Add 62 to every coordinate in the answers, and rewrite the rows from the line with "This screenshot has width=1157, height=556." up to and including the line with "click(912, 17)", requests included. Give only those lines and leave the pictures out.

* _EXTRACTED INFORMATION_

########################################

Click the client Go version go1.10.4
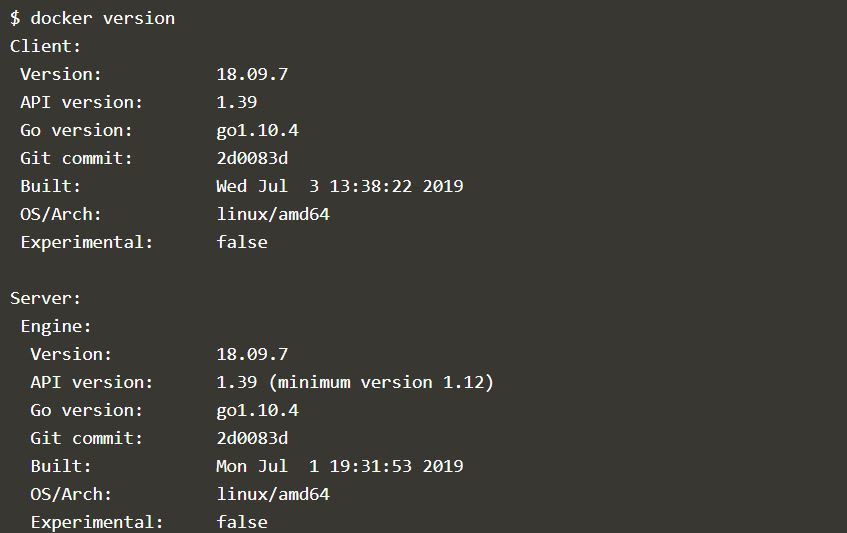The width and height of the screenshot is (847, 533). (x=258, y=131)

########################################

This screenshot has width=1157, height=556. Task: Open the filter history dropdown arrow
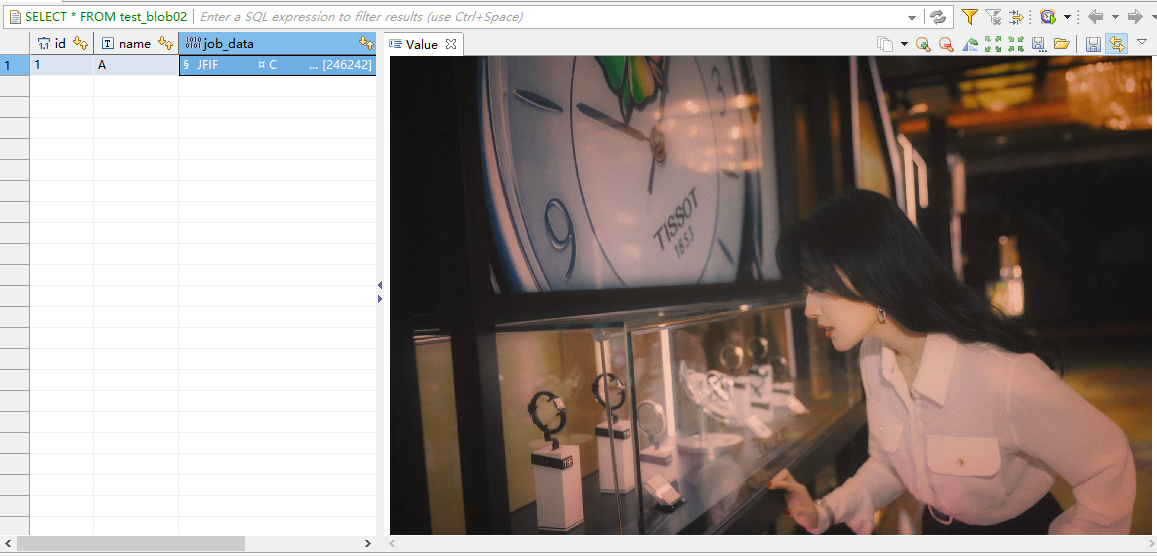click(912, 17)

########################################

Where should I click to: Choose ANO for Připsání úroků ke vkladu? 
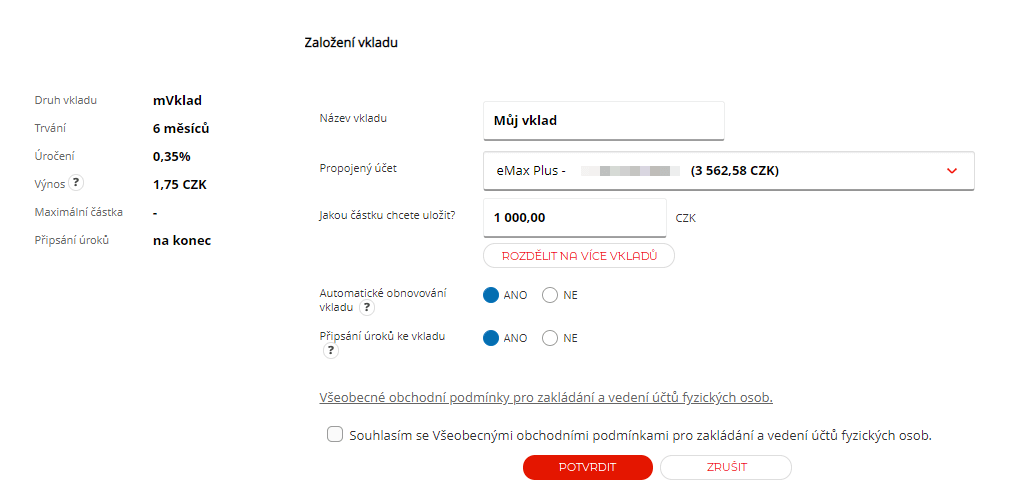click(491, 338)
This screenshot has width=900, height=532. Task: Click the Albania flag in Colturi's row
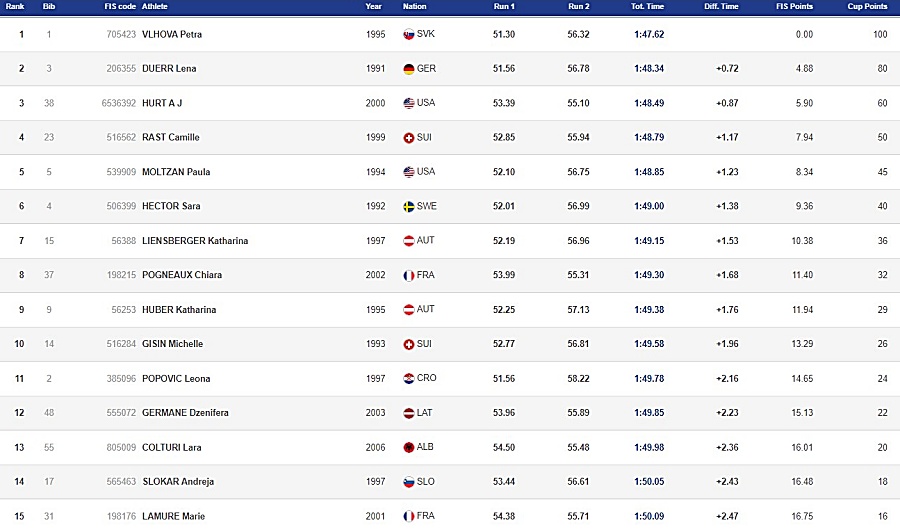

########################################

* _TASK SOLUTION_
This screenshot has width=1157, height=556. Task: Open the filter history dropdown arrow
click(974, 79)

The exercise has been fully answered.